Cade Metz, Karen Weise and
Reporting from San Francisco and Seattle
In September, Amazon said it would invest up to $4 billion in Anthropic, a San Francisco start-up working on artificial intelligence.
Soon after, an Amazon executive sent a private message to an executive at another company. He said Anthropic had won the deal because it agreed to build its A.I. using specialized computer chips designed by Amazon.
Amazon, he wrote, wanted to create a viable competitor to the chipmaker Nvidia, a key partner and kingmaker in the all-important field of artificial intelligence.
The boom in generative A.I. over the last year exposed just how dependent big tech companies had become on Nvidia. They cannot build chatbots and other A.I. systems without a special kind of chip that Nvidia has mastered over the past several years. They have spent billions of dollars on Nvidia’s systems, and the chipmaker has not kept up with the demand.
So Amazon and other giants of the industry — including Google, Meta and Microsoft — are building A.I. chips of their own. With these chips, the tech giants could control their own destiny. They could rein in costs, eliminate chip shortages and eventually sell access to their chips to businesses that use their cloud services.
While Nvidia sold 2.5 million chips last year, Google spent $2 billion to $3 billion building about a million of its own A.I. chips, said Pierre Ferragu, an analyst at New Street Research. Amazon spent $200 million on 100,000 chips last year, he estimated. Microsoft said it had begun testing its first A.I. chip.

_Data_:

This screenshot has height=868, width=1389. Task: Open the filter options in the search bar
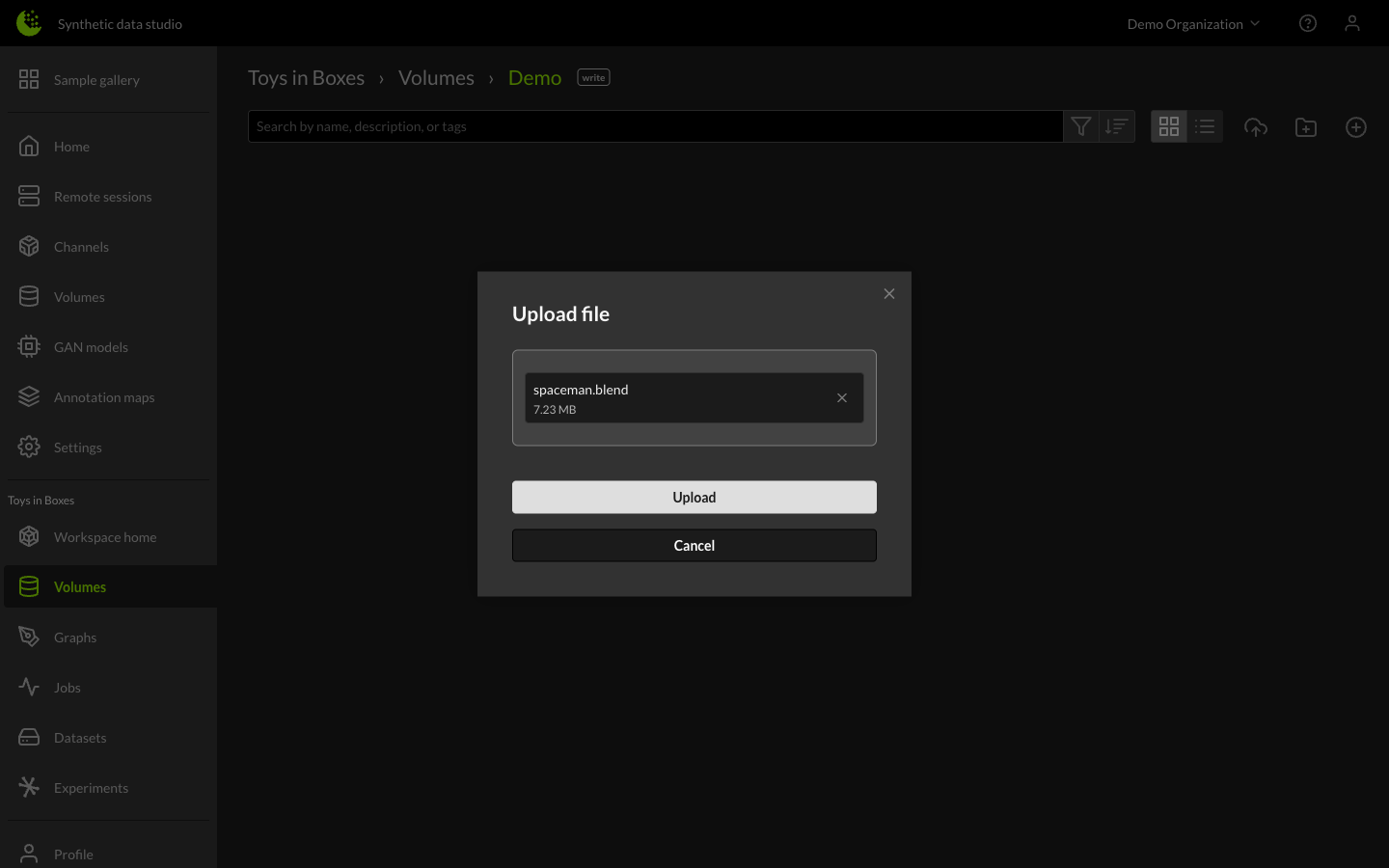1080,125
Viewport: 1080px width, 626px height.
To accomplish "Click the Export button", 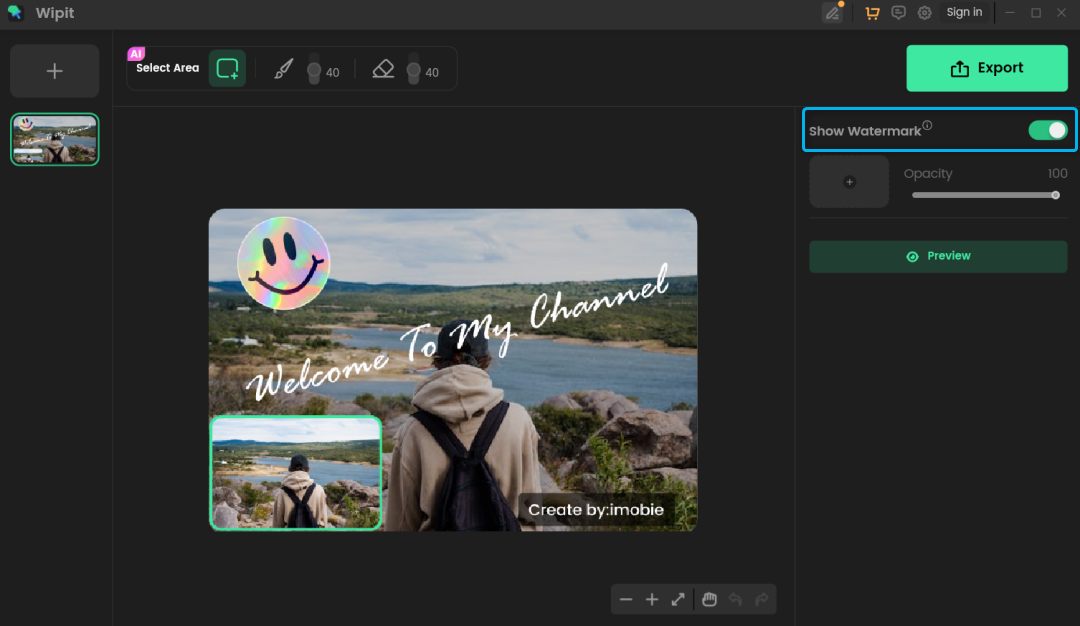I will pos(986,67).
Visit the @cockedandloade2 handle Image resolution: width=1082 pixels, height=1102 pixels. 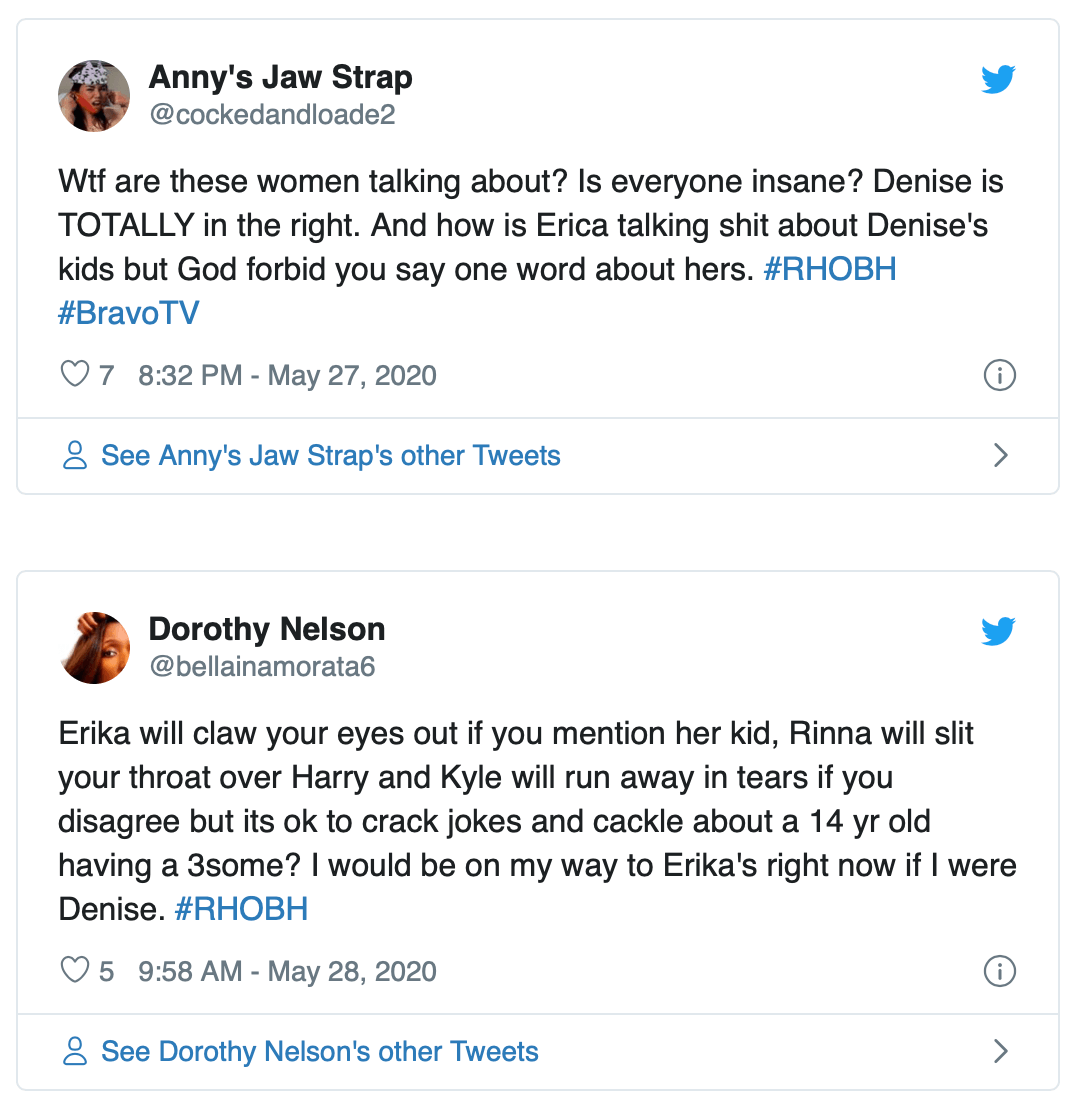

_Work item A_:
Do these statements agree with the article on A.I. chips? (i) Amazon said it would invest up to $4 billion in Anthropic. (ii) Nvidia sold 1 million chips last year. (iii) Microsoft has begun testing its first A.I. chip. Answer yes or no for each, quoting the deciding words of the article.
_Work item B_:
In the article on A.I. chips, which firm is the analyst Pierre Ferragu with?
_Work item C_:
Quote the article on A.I. chips from "Soon after, an" to "of artificial intelligence.".
Rely only on the text about A.I. chips, not on the items.

_Answer A_:
(i) Yes: "Amazon said it would invest up to $4 billion in Anthropic"
(ii) No: "Nvidia sold 2.5 million chips last year"
(iii) Yes: "Microsoft said it had begun testing its first A.I. chip"

_Answer B_:
New Street Research.

_Answer C_:
Soon after, an Amazon executive sent a private message to an executive at another company. He said Anthropic had won the deal because it agreed to build its A.I. using specialized computer chips designed by Amazon.
Amazon, he wrote, wanted to create a viable competitor to the chipmaker Nvidia, a key partner and kingmaker in the all-important field of artificial intelligence.